You have Dax Harwood and Cash Wheeler, two guys who treat a wristlock like it is a mortal insult. They are the standard-bearers for the tag team division, regardless of who happens to be wearing the gold at the moment. Then look at the opposition. You have Adam Copeland in the twilight of his career, working a style that leans into his legendary ring awareness, and Christian Cage, who is quite possibly the most irritable, effective heel in the business today.
The Psychology of the Old School
This match is not going to be a spot-fest where people dive through tables every four minutes. If you want that, go watch a random indie show where guys hit burners and forget their own names. This is going to be a masterclass in structure. Watching FTR work over a limb for twenty minutes is honestly more entertaining than seeing twelve guys trade superkicks in a chaotic sprint.
Christian Cage has a gift for making the crowd want to see his teeth knocked out. Pairing him with a technical powerhouse like Copeland against the grounded, stubborn defense of FTR is booking poetry. They will likely go well past the 25-minute mark, and I expect the finish to revolve around a simple, brutal mistake rather than a double-moonsault off the rafters.
The Potential for a Dud
Let’s be real for a second, because I am not a blind devotee. There is a danger here. If the match goes too long without a steady build, it could drag. We saw what happened when recent main events suffered from pacing issues, leaving the crowd flat while the wrestlers checked their watches. If this becomes a slog of rest holds without a proper sense of urgency, the fans will turn on it by the second act.

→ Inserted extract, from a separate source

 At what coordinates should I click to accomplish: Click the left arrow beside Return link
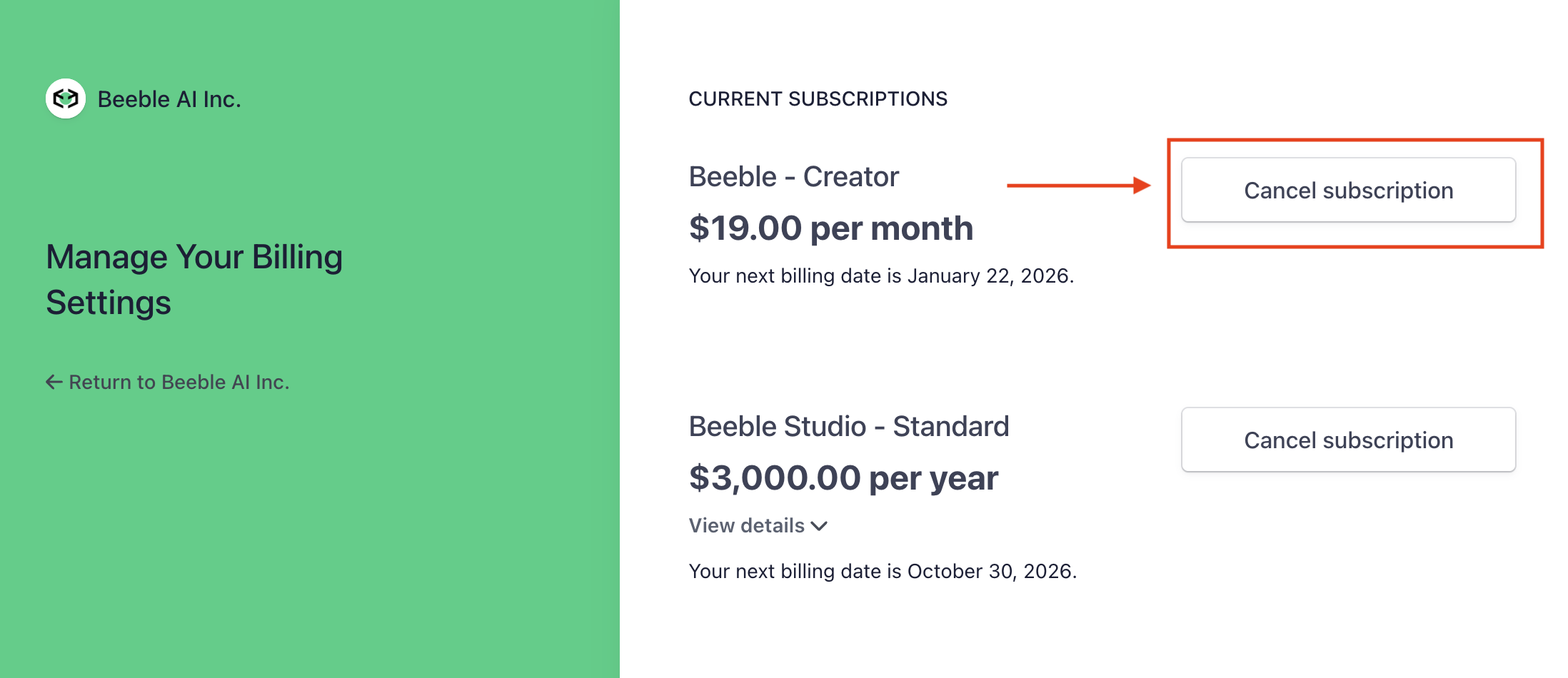coord(54,383)
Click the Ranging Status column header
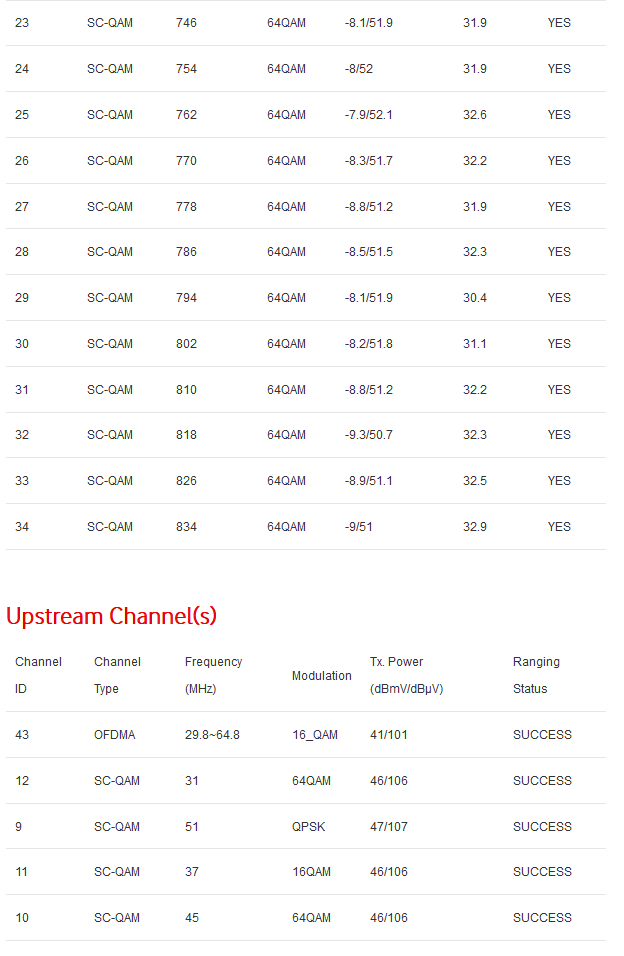 pos(536,675)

Adam Copeland is a legend, but he is at a stage where he needs the right opponent to hide the limitations that come with two decades of taking bumps. Luckily, FTR are the best defensive partners in the world to manage that. They understand tempo. They can milk a crowd reaction out of a chin-lock better than most teams can do with a ladder.
Why This Tops the Card
Look at the rest of the Dynasty 2026 lineup. Sure, you have high-flyers and chaotic brawls that sound exciting on a poster. But those matches often feel like fireworks: big, loud, and gone in a blink. FTR versus Copeland and Cage feels like an actual wrestling match. It feels like 1988 Mid-Atlantic wrestling put through an HD camera lens.
I will go on the record: this is the match of the night. It will be the one people are still dissecting during the post-show deep dives and the one my group chat will be arguing about until Sunday morning. We are going to see a 30-minute masterclass in tag team wrestling that puts the modern obsession with high-speed transitions to shame. If you aren't paying attention when the bell rings, do yourself a favor and put the phone down.
This isn't just about nostalgia, either. It is about four guys who have nothing left to prove to anyone else but themselves. They will be looking to put on a classic that stands up alongside the best of the golden era. If they deliver, they justify every cent the company spends on their contracts. If they miss, we watch the fallout, but my money is on a classic.